Anyway. The game then moves to a fragment section that I can understand but got frustrated by; after a while I had to start guessing which one to do next because the clue provided by the translation didn't line up with the information provided on a few different occasions.

After that, we have a chapter spanning about 3 and a half hours as we have an unbelievably long climax that leans on Ryukishi's weak points as a writer. It took a while for me to grasp why I didn't like the writing of the climax at all; it's that it's in third person omniscient. In it, we are constantly informed as to the current state of mind of a character to then justify why they're about to do the thing they're doing. This is, on one hand, necessary because we are jumping between characters too often; but it also inadvertently reveals how Ryukishi's process works, and why the other stories are so strong: he primes himself as to what a character is feeling, and then writes in first-person, and it works. It works so, so well in that perspective.

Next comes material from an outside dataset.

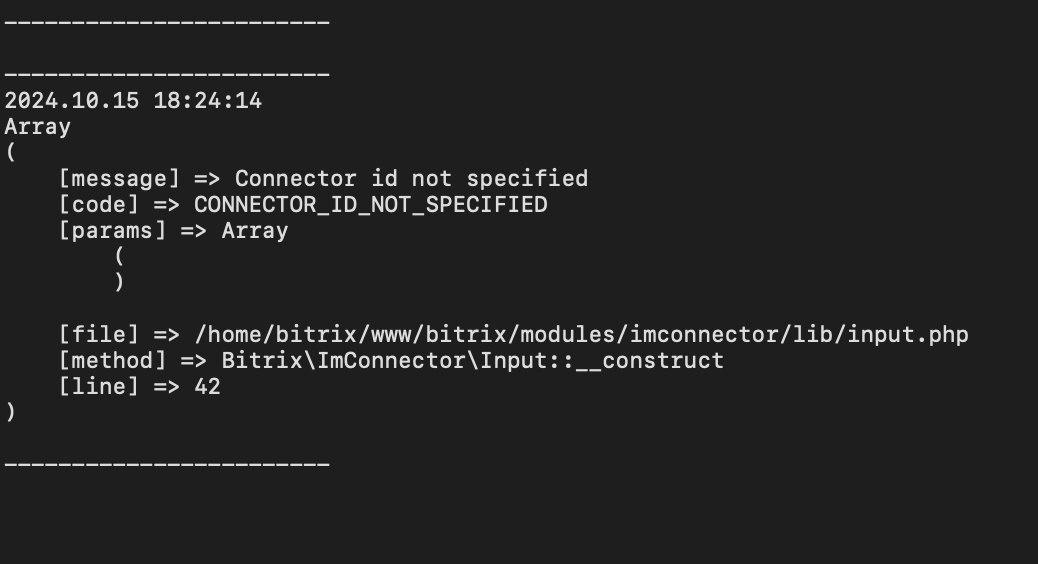The image size is (1038, 564).
Task: Click the date 2024.10.15 in the log
Action: coord(72,101)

Because of this, the curtain falls a little and the magic is yet again just a little less magic in all the other stories...

Finally technically speaking this is the only game in the rereleased series that crashes. And it crashed a few times for me. So that just also frustrated me. I don't know.

Higurashi is a surprise Christian story, so that's nice, but I was hoping something would top Meakashi: the one that is an extremely intense and violent, slow self-destructive orgasm, culminating in a post-nut clarity as to what you should've done...that one can't be taken away, though. We always have Meakashi.